The UK’s Medical Research Council (MRC) contribution collapsed by 73.7% from 2005 to 2006, but the UK Department for International Development increased its investment from $2 million in 2005 to $12.6 million in 2006.

Philanthropies, principally the Gates Foundation, substantially boosted their contributions, increasing this sector’s proportion of total investment from 20% to 27.7%.

Reported industry investment grew nearly 2% (from 11% to 12.9%).

Investment in research on diagnostics, drugs, and vaccines increased, while basic science and operational research funding declined.

Measured against the Global Plan’s 2006 targets for new tools research funding, TAG’s report reveals that actual investments fell short by half a billion dollars. The 2006 funding gap for TB diagnostics research was $18 million, for drugs $275 million, and for vaccines $213 million.

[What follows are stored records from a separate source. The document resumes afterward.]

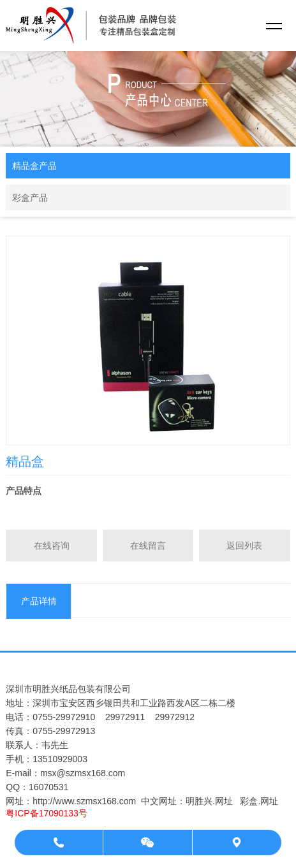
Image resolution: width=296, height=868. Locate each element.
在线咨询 (52, 546)
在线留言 (148, 546)
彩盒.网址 (259, 801)
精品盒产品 (34, 166)
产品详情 (39, 601)
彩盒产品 (30, 198)
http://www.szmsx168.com (84, 801)
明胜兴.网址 (209, 801)
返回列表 (244, 546)
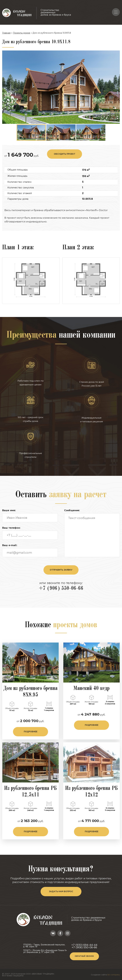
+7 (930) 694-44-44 (84, 942)
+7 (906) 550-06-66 (61, 585)
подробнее (30, 728)
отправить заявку (61, 566)
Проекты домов (21, 33)
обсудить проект (64, 150)
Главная (6, 33)
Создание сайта (105, 971)
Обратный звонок (84, 953)
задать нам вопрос (61, 888)
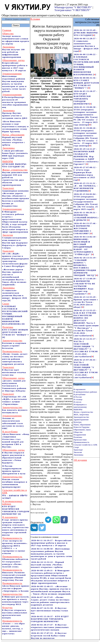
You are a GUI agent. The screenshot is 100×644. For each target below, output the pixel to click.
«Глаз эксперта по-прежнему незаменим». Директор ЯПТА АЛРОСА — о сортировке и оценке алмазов (15, 546)
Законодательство (81, 417)
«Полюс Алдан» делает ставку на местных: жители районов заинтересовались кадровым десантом (15, 358)
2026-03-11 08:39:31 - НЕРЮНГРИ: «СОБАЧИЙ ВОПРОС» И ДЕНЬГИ (86, 216)
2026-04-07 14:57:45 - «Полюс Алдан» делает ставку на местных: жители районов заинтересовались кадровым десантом (50, 601)
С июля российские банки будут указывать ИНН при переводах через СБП (15, 153)
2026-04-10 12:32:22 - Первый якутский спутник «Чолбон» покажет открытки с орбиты (47, 564)
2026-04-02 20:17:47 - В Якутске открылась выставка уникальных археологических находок (50, 627)
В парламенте (80, 389)
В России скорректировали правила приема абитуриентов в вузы (14, 470)
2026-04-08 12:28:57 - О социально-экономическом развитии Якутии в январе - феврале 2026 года (86, 45)
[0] (23, 166)
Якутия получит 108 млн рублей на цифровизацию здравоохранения (13, 52)
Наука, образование (82, 424)
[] (94, 35)
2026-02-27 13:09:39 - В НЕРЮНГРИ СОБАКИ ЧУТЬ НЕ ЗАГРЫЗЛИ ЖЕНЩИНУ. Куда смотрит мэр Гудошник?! (85, 286)
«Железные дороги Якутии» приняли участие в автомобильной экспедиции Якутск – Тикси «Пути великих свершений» (14, 277)
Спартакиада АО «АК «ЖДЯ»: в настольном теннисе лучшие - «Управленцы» (14, 399)
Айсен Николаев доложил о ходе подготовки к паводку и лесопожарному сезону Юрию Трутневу (15, 126)
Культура (77, 422)
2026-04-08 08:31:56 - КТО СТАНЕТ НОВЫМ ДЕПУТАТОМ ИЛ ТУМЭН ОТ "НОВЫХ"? (86, 83)
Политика (78, 437)
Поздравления (80, 434)
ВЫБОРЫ (78, 410)
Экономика (78, 455)
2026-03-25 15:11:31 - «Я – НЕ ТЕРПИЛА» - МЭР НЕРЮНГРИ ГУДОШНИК (86, 187)
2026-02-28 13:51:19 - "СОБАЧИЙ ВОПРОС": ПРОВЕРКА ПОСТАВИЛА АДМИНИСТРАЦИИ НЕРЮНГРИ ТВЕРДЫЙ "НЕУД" (85, 266)
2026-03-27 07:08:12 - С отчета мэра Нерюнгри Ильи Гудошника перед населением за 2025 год (85, 174)
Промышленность (81, 442)
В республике (79, 394)
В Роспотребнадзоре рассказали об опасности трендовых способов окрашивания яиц (15, 101)
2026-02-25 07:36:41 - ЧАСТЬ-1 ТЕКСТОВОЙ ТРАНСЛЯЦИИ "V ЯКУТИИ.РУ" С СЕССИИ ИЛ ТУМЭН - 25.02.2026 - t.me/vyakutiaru (86, 368)
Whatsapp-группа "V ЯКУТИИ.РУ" (73, 7)
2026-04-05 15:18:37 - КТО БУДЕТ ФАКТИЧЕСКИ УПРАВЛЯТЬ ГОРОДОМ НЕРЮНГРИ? (50, 619)
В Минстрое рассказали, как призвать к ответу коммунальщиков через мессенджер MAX (16, 599)
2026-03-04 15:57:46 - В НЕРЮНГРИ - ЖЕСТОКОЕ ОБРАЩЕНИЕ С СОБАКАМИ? (85, 228)
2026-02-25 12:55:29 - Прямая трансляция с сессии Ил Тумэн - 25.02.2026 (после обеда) (86, 302)
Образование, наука (82, 430)
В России (78, 397)
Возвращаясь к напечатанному (80, 406)
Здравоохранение (81, 420)
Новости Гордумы (81, 427)
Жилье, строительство (83, 412)
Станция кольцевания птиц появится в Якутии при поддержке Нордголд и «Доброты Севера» (15, 242)
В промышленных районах (85, 392)
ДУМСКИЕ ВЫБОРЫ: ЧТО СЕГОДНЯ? (14, 164)
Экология (78, 452)
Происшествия (80, 440)
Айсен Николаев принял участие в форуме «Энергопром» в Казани (16, 587)
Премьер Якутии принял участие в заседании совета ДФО (15, 114)
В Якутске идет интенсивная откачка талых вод (14, 371)
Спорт (76, 447)
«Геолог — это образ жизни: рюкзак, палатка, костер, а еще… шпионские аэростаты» (13, 627)
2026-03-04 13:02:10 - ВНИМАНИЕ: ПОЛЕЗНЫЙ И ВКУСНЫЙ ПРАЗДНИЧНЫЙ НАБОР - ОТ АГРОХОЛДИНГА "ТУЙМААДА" (85, 246)
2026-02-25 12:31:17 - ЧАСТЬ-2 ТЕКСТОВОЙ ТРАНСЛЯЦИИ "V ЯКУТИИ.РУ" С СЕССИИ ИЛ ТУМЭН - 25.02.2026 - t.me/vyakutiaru (86, 348)
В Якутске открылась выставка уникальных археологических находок (15, 612)
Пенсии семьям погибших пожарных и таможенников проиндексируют (15, 482)
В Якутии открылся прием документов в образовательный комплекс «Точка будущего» (13, 456)
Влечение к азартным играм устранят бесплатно (14, 344)
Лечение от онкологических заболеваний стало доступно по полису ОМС (13, 422)
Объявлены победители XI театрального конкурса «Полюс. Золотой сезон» (15, 562)
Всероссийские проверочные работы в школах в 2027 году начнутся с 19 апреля (15, 65)
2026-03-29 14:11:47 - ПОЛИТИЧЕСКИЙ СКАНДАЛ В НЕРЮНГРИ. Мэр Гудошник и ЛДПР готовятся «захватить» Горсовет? (86, 156)
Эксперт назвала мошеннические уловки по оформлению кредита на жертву (16, 38)
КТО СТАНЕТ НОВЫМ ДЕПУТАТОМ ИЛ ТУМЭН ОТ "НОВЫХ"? (15, 331)
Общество (78, 432)
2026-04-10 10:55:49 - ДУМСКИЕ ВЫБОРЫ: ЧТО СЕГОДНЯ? (86, 32)
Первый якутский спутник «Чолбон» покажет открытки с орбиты (13, 140)
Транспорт (78, 450)
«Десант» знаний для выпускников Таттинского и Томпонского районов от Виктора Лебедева (14, 384)
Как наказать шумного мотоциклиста (15, 410)
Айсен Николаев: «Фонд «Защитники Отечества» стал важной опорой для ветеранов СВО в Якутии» (16, 439)
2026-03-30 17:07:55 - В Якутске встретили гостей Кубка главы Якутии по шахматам (49, 636)
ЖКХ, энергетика (81, 414)
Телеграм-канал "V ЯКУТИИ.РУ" (72, 10)
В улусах (77, 402)
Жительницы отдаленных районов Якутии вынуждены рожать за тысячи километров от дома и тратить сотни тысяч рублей (14, 82)
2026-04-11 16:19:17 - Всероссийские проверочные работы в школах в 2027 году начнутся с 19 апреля (51, 543)
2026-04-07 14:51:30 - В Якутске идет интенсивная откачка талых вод (49, 610)
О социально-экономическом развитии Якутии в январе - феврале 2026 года (15, 294)
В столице (78, 399)
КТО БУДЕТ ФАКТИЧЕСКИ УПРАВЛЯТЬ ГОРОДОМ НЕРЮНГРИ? (16, 508)
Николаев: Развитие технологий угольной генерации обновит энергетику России (14, 575)
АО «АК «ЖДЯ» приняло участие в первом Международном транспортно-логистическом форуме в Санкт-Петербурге (15, 258)
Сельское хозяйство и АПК (85, 445)
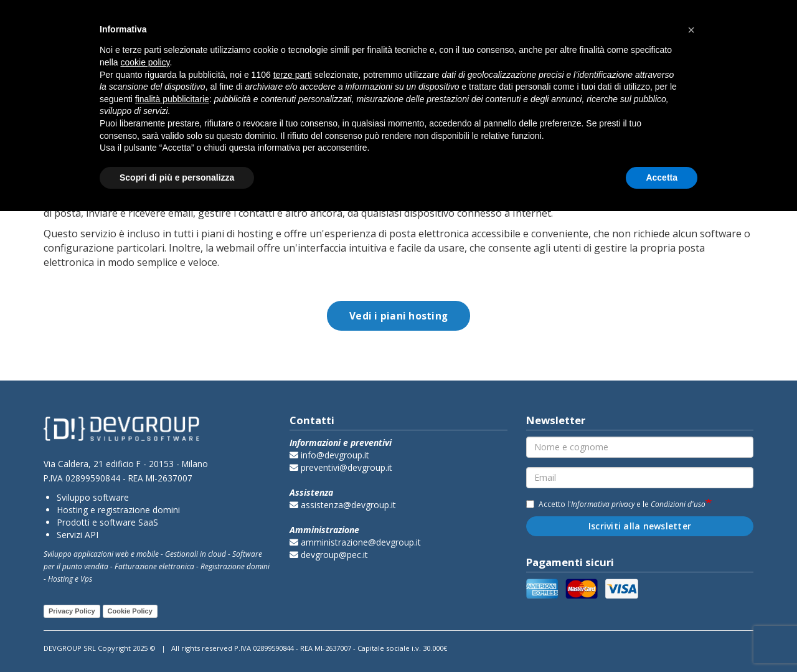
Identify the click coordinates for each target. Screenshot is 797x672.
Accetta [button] (661, 177)
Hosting (60, 579)
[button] (691, 30)
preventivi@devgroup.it (341, 467)
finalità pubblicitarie (172, 99)
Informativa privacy (603, 504)
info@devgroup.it (329, 455)
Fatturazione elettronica (154, 566)
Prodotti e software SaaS (107, 522)
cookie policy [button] (144, 62)
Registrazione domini (235, 566)
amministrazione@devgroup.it (355, 542)
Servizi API (77, 534)
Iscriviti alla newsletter (639, 526)
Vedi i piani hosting (398, 316)
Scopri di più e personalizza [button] (177, 177)
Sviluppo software (93, 497)
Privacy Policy (72, 611)
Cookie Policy (130, 611)
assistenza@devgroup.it (342, 504)
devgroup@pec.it (329, 554)
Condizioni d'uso (678, 504)
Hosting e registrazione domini (118, 509)
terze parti (293, 75)
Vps (86, 579)
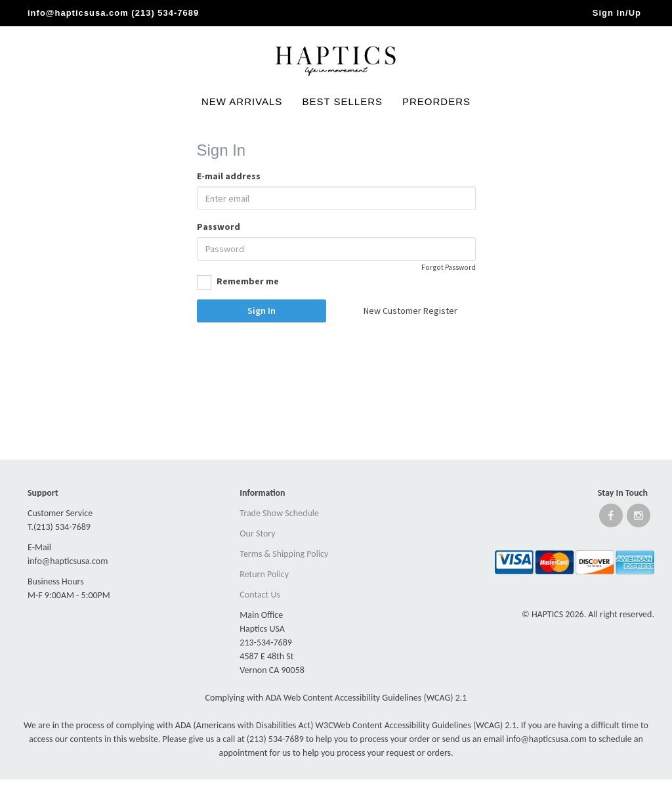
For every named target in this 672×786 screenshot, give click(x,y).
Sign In (261, 311)
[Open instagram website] (639, 518)
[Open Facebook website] (611, 518)
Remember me (238, 282)
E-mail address (228, 176)
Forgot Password (448, 267)
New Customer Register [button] (410, 311)
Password (219, 227)
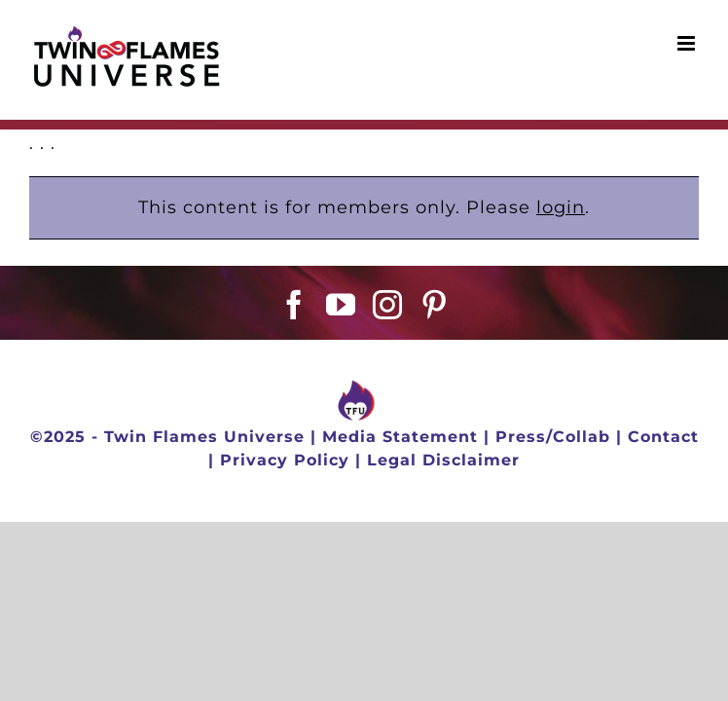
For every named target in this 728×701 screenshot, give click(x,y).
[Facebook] (294, 305)
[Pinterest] (434, 305)
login (561, 207)
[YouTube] (341, 305)
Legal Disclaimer (443, 460)
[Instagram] (387, 305)
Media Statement (400, 436)
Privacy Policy (284, 460)
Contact (663, 436)
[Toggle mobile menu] (688, 43)
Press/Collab (553, 436)
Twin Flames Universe (204, 436)
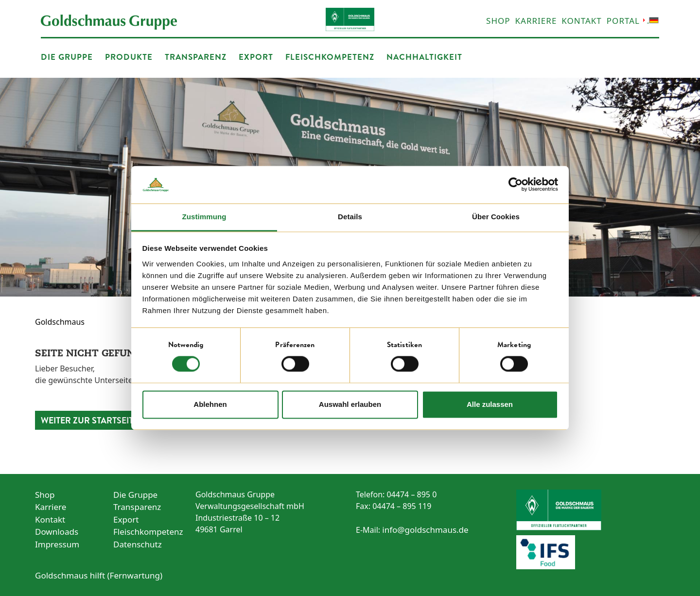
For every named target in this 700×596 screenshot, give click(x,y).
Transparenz (195, 56)
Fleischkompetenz (330, 56)
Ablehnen (210, 404)
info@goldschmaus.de (425, 529)
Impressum (57, 544)
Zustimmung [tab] (204, 216)
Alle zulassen (490, 404)
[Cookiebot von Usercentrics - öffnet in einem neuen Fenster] (515, 185)
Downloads (56, 531)
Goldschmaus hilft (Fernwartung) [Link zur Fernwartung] (99, 575)
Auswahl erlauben (350, 404)
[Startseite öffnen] (109, 21)
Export (256, 56)
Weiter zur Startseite (89, 420)
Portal (623, 20)
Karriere (536, 20)
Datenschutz (138, 544)
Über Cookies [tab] (496, 216)
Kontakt (581, 20)
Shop (498, 20)
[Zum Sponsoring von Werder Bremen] (591, 510)
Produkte (129, 56)
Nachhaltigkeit (424, 56)
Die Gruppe (67, 56)
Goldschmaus (60, 322)
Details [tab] (350, 216)
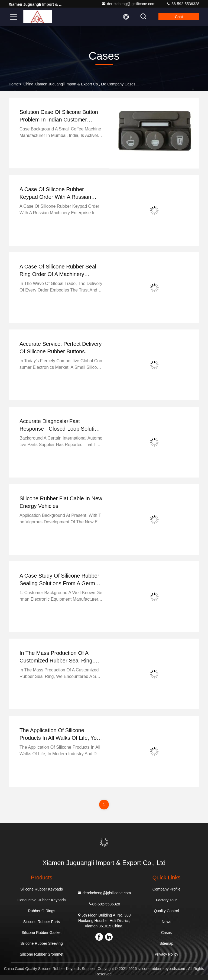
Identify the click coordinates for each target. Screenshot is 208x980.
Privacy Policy (167, 954)
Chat (179, 17)
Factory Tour (167, 900)
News (166, 921)
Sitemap (167, 943)
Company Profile (167, 889)
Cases (167, 932)
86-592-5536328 (183, 4)
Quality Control (167, 911)
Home (14, 84)
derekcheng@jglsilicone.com (128, 4)
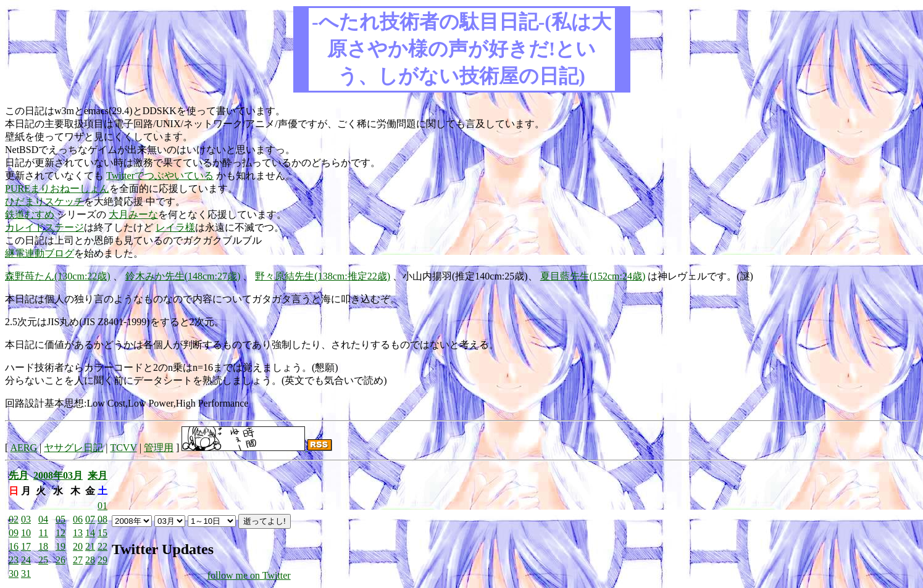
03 (26, 519)
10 (26, 532)
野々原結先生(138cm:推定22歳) (322, 276)
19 (61, 546)
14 (90, 532)
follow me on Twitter (249, 575)
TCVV (123, 447)
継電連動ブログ (40, 253)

TAG recommends that TB R&D investment should increase fivefold, from approximately $400 million per year to $2 billion per year, for basic science, applied research, and operational research in order to meet the ambitious goals set by the Global Plan.

In addition, a comprehensive global TB R&D agenda that includes basic and operational research must be developed, TAG argues. TB research requires better coordination, both globally and nationally.